EXTRAIT CHOISI
Pour Morin, le pardon se fonde sur la compréhension de l’autre, on doit comprendre ses raisons et ses déraisons. Il ne s’agit pas ici de continuer à faire une explication de texte ou paraphraser quelque chose qui se suffit à lui-même, il s’agit d’ouvrir des pistes. Devant le crime, quelle peut être l’attitude de celui qui se veut libertaire ?

Punir, soit, mais quand ce crime est le fait d’une collectivité, que faire ? Mettre tout le monde en prison ? Nous devons alors regarder l’histoire. Après la Deuxième Guerre mondiale s’est posé le problème de la faute liée à la grande liquidation, à la Shoah. La réponse a été donnée sous forme d’un procès, les responsables étant pendus. Et alors ? Cela pouvait satisfaire les vainqueurs, mais certainement pas ceux qui avaient participé de près ou de loin et qui s’enfermèrent dans leur silence coupable et culpabilisant. Souvenons-nous qu’une des questions que souleva la génération allemande des années soixante fut : « Papa, qu’as-tu fait à cette époque ? » et que le silence qui répondit joua un rôle important dans la violence du désespoir d’alors [5].

L’Espagne qui vit le jour après la disparition de son caudillo, se construisit aussi sur le non-dit. Qui est coupable ? Personne. Cela fait seulement quatre ou cinq ans que l’on se pose en France la question de la responsabilité nationale dans les massacres coloniaux d’Indo- chine, de Madagascar, d’Algérie et d’Afrique noire. Comme pour l’Allemagne, c’est la responsabilité des dirigeants qui est en cause. Les individus sont irresponsables par nature. C’est bien ce que dit Jacques Chirac quand il reconnaît la responsabilité de l’État français dans la déportation des juifs pendant la dernière guerre. Le pardon n’existe pas, seul l’oubli doit faire son œuvre.

L’ailleurs

Il faut donc se tourner vers l’ailleurs, pour voir le pardon à l’œuvre. Vers ceux que l’on regarde encore comme de grands enfants. Il faut aller en Afrique du Sud et au Rwanda. Dans le premier cas, cinquante longues années d’apartheid ont plongés un pays dans l’idée qu’il y avait des hommes, blancs, et des riens, noirs ou colorés. Dans l’autre pays, des noirs ont coupé la tête d’autres noirs, en nombre, un génocide. Comment sortir de là ? Les vainqueurs et les survivants auraient pu créer des camps et mettre tous les blancs dedans, ou tous les massacreurs à machette. Cela aurait conduit à faire de leur pays respectifs deux énormes prisons, et du métier de gardien, la profession la plus nombreuse.

Une autre voie a été choisie. Celle du pardon. Pas celle de l’oubli, car cette option n’est pas possible. Personne ne peut oublier, ni d’un côté ni de l’autre.

CONSIGNE
Recopiez le passage de l'extrait sur le pardon qui va de « Pour Morin, le » jusqu'à « se veut libertaire ? ». Vous n'aurez aucun besoin des lignes.

DONNÉES
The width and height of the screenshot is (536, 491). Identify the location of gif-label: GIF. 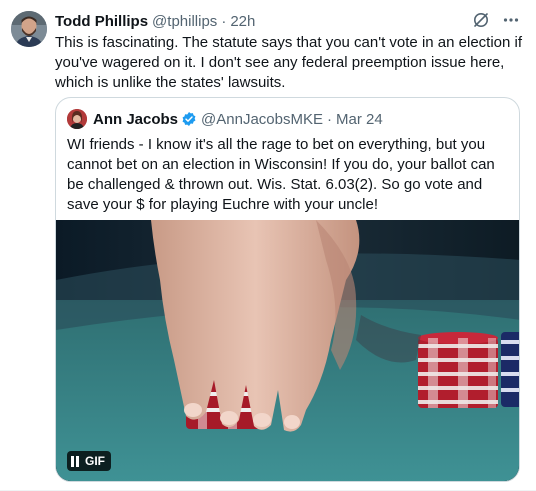
(95, 461).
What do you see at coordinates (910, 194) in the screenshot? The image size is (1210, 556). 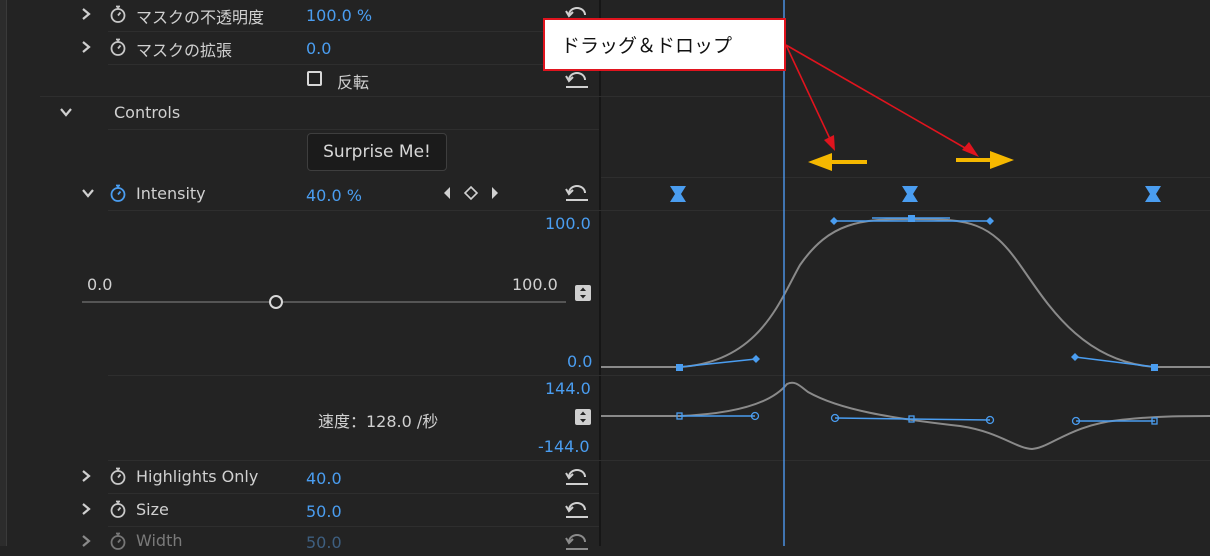 I see `keyframe-marker-selected` at bounding box center [910, 194].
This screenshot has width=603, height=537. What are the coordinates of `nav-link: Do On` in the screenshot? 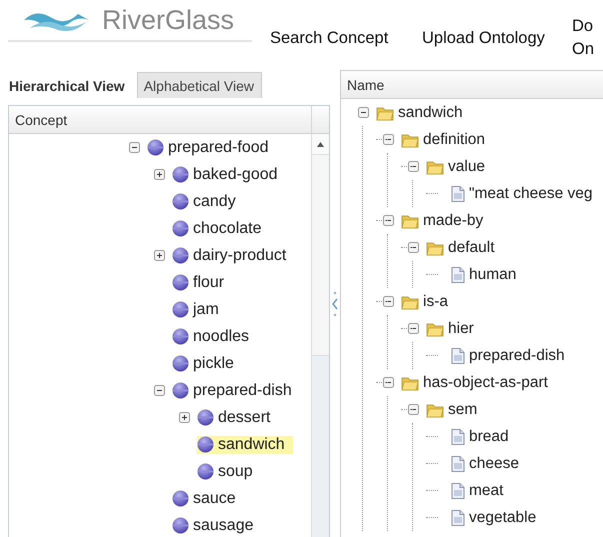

CORRIGÉ
Pour Morin, le pardon se fonde sur la compréhension de l’autre, on doit comprendre ses raisons et ses déraisons. Il ne s’agit pas ici de continuer à faire une explication de texte ou paraphraser quelque chose qui se suffit à lui-même, il s’agit d’ouvrir des pistes. Devant le crime, quelle peut être l’attitude de celui qui se veut libertaire ?